The game, which launched for deluxe edition players on Xbox, PS5, and PC today, has gotten glowing reviews, but some players aren’t happy about the game’s monetisation.
Diablo 4 players can expect to spend up to £85 on premium currency in the game
Diablo 4 is a live service game, which means that content is added over time, and is intended to be played by players for years to come.
The previous game in the series, Diablo 3, was released in 2012, and still gets regular new content to this day.
Unlike Diablo 3, however, Blizzard has monetised Diablo 4 with microtransactions, and many players are worried it goes too far.
Diablo 4 isn’t the first game in the series to feature microtransactions, as free-to-play mobile game Diablo Immortal features them too.
Diablo Immortal was delayed by a month after players criticised that game’s microtransactions, which could be used to level up characters in the game.
Some players estimated that in order to fully upgrade a character in Diablo Immortal, you’d need to spend over £400,000.
Diablo 4’s microtransactions aren’t so harsh, and can only be used to purchase cosmetic upgrades, rather than character upgrades like in Immortal.

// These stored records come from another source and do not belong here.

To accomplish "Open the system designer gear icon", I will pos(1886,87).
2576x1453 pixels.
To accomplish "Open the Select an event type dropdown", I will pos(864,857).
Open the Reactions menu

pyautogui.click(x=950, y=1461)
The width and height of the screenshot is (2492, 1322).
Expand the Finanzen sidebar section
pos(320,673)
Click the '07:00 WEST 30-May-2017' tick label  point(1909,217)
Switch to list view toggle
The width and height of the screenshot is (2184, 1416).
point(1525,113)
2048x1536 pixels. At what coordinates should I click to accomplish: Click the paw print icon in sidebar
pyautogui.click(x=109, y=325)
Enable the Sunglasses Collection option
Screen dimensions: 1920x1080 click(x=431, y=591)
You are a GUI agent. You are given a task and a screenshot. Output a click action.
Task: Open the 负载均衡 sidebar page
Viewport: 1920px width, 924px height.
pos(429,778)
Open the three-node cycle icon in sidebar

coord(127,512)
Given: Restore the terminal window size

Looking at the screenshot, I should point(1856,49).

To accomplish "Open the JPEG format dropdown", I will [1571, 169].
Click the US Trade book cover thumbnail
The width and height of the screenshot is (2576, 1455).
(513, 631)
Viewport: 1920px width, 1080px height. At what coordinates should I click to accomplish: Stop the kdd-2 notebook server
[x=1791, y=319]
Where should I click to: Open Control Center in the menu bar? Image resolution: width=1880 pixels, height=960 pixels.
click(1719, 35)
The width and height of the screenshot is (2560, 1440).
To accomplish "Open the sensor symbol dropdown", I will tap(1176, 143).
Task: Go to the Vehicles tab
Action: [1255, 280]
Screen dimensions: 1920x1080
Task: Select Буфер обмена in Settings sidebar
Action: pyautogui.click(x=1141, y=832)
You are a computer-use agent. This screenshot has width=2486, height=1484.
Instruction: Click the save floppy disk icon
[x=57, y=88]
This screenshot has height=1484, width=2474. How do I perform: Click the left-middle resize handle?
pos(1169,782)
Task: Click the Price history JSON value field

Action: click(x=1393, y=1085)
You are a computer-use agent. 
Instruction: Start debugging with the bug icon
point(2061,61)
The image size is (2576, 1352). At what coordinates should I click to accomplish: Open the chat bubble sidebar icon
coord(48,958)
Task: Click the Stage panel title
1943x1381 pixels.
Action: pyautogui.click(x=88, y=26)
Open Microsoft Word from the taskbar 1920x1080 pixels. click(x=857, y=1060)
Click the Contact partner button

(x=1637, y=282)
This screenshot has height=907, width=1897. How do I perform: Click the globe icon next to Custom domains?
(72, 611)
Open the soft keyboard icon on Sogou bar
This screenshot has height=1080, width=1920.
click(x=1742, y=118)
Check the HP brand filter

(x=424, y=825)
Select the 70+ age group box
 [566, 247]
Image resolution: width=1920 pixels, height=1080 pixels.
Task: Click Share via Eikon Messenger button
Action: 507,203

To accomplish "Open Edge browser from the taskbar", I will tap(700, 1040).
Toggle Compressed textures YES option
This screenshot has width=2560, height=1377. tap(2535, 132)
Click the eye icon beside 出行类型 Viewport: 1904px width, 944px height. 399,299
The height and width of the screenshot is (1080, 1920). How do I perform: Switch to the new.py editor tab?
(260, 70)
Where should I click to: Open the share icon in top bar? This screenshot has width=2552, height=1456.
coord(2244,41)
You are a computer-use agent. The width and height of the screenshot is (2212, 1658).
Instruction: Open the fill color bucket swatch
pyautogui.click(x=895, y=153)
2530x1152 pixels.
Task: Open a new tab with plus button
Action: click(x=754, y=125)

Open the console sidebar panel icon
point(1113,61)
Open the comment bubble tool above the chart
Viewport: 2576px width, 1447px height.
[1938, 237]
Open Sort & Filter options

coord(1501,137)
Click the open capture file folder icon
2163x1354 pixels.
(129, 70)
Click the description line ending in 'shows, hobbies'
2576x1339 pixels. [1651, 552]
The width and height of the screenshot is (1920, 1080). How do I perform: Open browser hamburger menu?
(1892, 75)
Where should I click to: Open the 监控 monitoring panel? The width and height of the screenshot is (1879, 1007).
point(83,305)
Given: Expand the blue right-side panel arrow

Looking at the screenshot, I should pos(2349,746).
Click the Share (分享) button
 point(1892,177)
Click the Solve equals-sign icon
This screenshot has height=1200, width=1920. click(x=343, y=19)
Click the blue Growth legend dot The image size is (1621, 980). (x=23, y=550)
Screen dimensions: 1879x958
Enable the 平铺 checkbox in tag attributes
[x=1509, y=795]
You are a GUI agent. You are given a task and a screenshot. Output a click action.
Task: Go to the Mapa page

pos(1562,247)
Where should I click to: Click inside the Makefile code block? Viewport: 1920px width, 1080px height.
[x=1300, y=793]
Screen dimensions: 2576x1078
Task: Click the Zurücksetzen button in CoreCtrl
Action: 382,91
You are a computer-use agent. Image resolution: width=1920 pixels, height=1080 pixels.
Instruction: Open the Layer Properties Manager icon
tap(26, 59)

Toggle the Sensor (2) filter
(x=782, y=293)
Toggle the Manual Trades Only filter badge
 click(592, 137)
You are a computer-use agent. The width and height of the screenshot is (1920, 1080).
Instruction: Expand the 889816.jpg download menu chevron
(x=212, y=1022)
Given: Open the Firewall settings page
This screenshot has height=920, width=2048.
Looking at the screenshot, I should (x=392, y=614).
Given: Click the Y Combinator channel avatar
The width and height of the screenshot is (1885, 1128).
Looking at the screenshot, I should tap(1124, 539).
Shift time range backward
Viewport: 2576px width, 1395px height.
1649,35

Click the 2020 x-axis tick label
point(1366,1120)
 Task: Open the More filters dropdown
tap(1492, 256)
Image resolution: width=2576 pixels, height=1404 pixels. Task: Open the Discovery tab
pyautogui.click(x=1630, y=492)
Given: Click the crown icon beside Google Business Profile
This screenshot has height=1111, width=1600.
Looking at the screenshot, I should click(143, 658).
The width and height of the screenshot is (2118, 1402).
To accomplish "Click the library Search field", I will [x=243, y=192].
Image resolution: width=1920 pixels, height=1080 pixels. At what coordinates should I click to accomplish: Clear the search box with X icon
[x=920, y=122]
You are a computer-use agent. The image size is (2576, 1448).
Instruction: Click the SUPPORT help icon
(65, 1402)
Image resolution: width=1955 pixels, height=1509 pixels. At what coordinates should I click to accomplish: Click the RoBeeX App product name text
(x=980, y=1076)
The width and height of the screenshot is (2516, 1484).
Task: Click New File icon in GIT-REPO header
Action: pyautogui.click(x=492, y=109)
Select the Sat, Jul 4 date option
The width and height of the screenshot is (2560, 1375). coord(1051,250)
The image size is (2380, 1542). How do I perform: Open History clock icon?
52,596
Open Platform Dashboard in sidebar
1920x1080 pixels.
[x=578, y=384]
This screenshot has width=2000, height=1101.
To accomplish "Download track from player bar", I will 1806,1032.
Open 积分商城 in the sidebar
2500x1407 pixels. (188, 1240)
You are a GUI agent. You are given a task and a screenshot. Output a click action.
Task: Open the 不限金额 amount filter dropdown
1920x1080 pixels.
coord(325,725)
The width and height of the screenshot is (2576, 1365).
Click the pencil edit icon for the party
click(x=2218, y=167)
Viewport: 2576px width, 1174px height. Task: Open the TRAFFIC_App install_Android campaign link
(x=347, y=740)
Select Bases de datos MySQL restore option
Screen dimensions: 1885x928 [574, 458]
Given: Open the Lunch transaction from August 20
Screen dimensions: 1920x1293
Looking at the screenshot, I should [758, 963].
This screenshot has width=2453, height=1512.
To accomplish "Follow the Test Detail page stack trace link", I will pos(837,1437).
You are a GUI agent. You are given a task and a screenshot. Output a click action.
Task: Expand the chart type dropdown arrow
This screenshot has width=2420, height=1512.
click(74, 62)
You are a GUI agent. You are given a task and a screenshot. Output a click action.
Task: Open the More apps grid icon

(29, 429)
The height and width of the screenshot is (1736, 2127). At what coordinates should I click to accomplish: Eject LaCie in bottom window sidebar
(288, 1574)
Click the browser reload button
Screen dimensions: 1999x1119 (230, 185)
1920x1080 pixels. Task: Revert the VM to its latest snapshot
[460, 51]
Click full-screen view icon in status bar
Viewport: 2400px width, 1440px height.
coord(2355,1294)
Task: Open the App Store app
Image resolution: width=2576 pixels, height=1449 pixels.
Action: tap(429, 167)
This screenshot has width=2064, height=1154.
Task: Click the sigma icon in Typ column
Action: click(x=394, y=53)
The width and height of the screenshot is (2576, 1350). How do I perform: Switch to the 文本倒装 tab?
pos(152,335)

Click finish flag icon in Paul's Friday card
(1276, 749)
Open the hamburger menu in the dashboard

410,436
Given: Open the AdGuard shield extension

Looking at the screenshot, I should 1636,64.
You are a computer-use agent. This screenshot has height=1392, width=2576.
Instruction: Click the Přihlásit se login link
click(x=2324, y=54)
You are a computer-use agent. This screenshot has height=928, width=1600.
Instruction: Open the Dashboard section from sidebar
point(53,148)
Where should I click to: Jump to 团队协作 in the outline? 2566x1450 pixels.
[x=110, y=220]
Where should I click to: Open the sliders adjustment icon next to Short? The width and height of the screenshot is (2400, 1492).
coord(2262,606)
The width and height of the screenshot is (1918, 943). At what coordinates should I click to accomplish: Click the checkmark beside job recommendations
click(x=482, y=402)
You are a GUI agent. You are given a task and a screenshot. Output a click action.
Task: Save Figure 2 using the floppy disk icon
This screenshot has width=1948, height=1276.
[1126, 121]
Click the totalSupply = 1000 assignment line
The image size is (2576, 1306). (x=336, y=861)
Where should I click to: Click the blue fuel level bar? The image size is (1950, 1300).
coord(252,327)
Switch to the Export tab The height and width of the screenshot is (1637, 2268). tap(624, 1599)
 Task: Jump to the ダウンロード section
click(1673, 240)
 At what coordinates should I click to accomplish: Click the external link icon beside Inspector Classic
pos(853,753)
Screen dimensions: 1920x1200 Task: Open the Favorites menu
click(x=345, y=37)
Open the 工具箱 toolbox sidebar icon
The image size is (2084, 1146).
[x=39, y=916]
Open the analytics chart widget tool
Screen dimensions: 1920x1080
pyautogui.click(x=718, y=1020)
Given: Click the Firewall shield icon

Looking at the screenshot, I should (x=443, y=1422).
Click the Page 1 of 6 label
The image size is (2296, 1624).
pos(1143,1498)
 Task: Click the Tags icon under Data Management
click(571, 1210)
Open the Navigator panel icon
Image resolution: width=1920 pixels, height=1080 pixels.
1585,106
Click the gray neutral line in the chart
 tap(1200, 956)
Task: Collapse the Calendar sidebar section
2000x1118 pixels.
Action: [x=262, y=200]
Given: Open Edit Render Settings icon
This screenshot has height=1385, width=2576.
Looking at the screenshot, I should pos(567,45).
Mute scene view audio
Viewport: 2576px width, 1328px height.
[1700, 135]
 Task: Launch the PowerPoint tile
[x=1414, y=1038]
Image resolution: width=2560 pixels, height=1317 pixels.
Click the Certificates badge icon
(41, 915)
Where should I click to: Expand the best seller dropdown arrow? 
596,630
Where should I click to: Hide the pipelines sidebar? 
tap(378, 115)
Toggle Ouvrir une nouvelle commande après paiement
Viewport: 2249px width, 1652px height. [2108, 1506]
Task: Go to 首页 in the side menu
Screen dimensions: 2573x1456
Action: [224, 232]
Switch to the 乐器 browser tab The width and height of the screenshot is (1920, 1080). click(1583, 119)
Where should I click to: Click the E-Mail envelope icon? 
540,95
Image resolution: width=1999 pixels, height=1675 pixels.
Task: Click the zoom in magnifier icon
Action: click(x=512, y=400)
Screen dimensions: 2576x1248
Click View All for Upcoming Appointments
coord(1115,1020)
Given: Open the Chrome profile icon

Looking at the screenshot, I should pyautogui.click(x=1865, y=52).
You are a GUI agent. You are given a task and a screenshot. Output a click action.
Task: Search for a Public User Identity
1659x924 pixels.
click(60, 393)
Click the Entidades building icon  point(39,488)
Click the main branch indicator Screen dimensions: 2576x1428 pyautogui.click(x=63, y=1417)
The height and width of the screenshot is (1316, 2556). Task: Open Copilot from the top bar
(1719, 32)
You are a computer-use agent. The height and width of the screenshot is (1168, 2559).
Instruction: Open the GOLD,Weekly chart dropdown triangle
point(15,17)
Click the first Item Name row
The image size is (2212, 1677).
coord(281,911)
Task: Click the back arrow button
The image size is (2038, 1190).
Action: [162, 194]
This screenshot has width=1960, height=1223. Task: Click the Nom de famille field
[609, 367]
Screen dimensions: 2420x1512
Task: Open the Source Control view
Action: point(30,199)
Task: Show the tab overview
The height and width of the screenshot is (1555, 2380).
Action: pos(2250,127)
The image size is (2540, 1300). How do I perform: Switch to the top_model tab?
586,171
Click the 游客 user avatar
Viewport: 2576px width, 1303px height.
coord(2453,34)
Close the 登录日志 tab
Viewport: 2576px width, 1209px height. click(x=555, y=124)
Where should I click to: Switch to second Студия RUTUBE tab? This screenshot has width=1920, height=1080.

The main form of microtransaction in Diablo 4 is for a premium currency called Platinum, which comes in various amounts.
200 platinum costs £1.79, while players can also pay £85 for 11500 platinum, which can then be spent on outfits and cosmetic mounts.
A nice cosmetic outfit in the game costs 1300 platinum, meaning some players have to spend at least £12 on platinum to buy an outfit.
Another purchase that has players annoyed is custom mounts such as horses, which can cost up to £10 depending on the bundle.
Horses and other mounts can be earned in-game, but are often quite plain, while premium mounts are much more interesting.
While Blizzard intends to use the microtransactions to fund the game’s ongoing content, many have complained about paying extra for cosmetic additions in a game that already costs £70 digitally.
Some have also speculated that Blizzard carved out ‘good-looking’ armour to sell to players as microtransactions, rather than including it in the game.
Microtransactions have come under massive scrutiny across the globe in recent years, with some equating them to gambling and accusing publishers of preying on children and those with poor impulse control.
One game infamous for its use of microtransactions and loot boxes is FIFA 23, which recently came under fire over perceived hypocrisy when it removed Ivan Toney from the game after a gambling scandal.
The prevalence of microtransactions is usually traced back to The Elder Scrolls IV: Oblivion, which included cosmetic purchases such as horse armour, one of the most famous DLC scandals in games history.